### Work task
Look through the material below and copy exactly the lines from the line with "1920x952 pixels. At" to the line with "Task: Click the pencil", those two lines included.

### Dataset

+ + + +

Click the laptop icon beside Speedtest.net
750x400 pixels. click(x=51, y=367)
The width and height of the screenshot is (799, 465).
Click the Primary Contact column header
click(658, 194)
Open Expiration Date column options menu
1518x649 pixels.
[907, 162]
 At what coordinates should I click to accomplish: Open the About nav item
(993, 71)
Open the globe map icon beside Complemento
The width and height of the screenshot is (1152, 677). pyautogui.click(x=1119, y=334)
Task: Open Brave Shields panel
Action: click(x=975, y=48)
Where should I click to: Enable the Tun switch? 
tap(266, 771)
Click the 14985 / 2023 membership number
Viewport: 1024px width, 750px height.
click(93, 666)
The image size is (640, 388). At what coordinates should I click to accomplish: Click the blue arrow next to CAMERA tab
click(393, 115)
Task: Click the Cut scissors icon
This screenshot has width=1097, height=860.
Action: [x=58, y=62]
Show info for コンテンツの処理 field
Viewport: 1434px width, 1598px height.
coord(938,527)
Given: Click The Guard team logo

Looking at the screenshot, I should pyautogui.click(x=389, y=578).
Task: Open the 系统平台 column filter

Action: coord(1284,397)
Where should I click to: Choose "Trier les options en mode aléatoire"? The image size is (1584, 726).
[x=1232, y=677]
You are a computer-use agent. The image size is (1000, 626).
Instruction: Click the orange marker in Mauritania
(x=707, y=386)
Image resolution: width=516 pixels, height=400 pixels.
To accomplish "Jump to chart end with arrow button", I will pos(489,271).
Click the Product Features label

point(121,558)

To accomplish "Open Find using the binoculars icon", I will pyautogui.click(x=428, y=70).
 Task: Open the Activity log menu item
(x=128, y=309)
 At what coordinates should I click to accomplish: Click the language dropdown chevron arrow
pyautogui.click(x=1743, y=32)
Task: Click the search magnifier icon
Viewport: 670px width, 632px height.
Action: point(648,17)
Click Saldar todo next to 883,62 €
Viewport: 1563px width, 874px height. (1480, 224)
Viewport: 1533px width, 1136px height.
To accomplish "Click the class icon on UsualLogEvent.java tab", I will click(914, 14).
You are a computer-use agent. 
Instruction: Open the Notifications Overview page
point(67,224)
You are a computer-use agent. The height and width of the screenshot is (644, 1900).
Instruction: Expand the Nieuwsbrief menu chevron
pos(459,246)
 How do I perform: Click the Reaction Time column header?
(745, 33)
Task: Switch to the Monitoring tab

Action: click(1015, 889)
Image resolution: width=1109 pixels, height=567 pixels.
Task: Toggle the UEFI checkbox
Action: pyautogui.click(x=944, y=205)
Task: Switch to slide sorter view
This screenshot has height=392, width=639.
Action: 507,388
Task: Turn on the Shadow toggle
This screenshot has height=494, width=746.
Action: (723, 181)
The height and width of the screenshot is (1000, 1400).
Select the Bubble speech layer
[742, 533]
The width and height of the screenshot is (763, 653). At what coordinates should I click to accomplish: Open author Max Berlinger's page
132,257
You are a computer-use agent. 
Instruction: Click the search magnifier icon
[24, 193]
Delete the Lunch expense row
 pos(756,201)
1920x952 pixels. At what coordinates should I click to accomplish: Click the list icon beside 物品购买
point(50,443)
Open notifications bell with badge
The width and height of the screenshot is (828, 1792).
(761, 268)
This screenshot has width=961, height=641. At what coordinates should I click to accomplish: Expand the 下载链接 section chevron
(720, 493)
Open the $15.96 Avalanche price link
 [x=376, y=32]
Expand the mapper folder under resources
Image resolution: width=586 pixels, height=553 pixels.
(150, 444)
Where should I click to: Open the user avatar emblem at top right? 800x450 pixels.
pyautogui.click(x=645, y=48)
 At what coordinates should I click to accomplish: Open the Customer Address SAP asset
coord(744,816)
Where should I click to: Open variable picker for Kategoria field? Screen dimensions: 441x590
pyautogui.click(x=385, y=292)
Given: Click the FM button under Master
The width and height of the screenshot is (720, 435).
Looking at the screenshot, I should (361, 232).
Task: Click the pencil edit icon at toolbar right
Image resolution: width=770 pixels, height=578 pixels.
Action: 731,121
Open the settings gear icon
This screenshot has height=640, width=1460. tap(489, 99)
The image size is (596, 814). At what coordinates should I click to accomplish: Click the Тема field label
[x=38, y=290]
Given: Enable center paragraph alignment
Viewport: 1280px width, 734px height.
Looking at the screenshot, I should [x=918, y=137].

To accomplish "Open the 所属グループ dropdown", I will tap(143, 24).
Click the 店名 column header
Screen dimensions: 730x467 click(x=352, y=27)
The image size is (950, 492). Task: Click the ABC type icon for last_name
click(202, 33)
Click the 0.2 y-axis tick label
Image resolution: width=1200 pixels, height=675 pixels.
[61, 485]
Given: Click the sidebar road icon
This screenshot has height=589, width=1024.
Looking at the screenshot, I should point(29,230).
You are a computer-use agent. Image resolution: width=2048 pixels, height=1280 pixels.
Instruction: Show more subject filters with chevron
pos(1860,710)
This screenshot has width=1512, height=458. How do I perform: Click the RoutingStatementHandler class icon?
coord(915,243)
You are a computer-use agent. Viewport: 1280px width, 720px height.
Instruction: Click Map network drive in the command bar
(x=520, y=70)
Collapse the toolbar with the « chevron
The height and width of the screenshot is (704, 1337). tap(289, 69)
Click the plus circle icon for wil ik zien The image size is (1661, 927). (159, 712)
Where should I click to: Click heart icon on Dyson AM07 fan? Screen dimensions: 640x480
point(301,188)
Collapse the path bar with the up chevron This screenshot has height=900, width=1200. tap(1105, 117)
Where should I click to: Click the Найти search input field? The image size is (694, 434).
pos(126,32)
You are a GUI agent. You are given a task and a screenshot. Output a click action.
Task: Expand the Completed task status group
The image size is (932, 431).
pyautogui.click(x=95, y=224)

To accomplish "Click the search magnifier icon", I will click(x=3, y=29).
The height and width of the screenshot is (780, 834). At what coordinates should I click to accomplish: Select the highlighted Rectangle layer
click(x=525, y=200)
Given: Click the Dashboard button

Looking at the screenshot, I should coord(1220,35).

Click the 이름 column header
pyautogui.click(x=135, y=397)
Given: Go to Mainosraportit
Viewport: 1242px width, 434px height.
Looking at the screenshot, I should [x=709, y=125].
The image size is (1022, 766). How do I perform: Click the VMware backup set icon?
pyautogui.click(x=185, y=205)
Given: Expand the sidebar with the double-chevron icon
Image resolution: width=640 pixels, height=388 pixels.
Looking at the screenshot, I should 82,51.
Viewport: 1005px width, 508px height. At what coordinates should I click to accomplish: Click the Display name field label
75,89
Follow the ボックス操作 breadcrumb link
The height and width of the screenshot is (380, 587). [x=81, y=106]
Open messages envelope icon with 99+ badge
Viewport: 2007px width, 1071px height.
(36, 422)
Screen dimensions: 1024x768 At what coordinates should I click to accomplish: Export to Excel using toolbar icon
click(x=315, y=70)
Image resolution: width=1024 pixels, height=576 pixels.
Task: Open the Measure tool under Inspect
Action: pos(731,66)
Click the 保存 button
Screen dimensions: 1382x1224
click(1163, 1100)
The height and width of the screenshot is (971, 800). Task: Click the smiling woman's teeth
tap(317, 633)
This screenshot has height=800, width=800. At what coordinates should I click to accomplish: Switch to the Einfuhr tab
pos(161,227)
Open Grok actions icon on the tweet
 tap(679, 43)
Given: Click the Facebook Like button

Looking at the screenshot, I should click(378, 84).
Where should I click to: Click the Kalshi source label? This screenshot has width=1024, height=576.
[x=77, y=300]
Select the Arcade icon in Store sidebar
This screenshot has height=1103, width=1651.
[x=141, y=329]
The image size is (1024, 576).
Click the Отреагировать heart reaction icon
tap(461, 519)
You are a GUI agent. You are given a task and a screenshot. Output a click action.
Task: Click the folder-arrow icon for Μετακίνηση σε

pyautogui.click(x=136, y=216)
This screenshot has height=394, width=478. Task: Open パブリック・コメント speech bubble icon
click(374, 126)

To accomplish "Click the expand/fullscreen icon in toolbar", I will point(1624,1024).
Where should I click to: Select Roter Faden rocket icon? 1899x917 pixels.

+ + + +

### Exercise answer
1920x952 pixels. At what coordinates should I click to accomplish: Click the list icon beside 物品购买
point(50,443)
Open notifications bell with badge
The width and height of the screenshot is (828, 1792).
(761, 268)
This screenshot has width=961, height=641. At what coordinates should I click to accomplish: Expand the 下载链接 section chevron
(720, 493)
Open the $15.96 Avalanche price link
 [x=376, y=32]
Expand the mapper folder under resources
Image resolution: width=586 pixels, height=553 pixels.
(150, 444)
Where should I click to: Open the user avatar emblem at top right? 800x450 pixels.
pyautogui.click(x=645, y=48)
 At what coordinates should I click to accomplish: Open the Customer Address SAP asset
coord(744,816)
Where should I click to: Open variable picker for Kategoria field? Screen dimensions: 441x590
pyautogui.click(x=385, y=292)
Given: Click the FM button under Master
The width and height of the screenshot is (720, 435).
Looking at the screenshot, I should (361, 232).
Task: Click the pencil edit icon at toolbar right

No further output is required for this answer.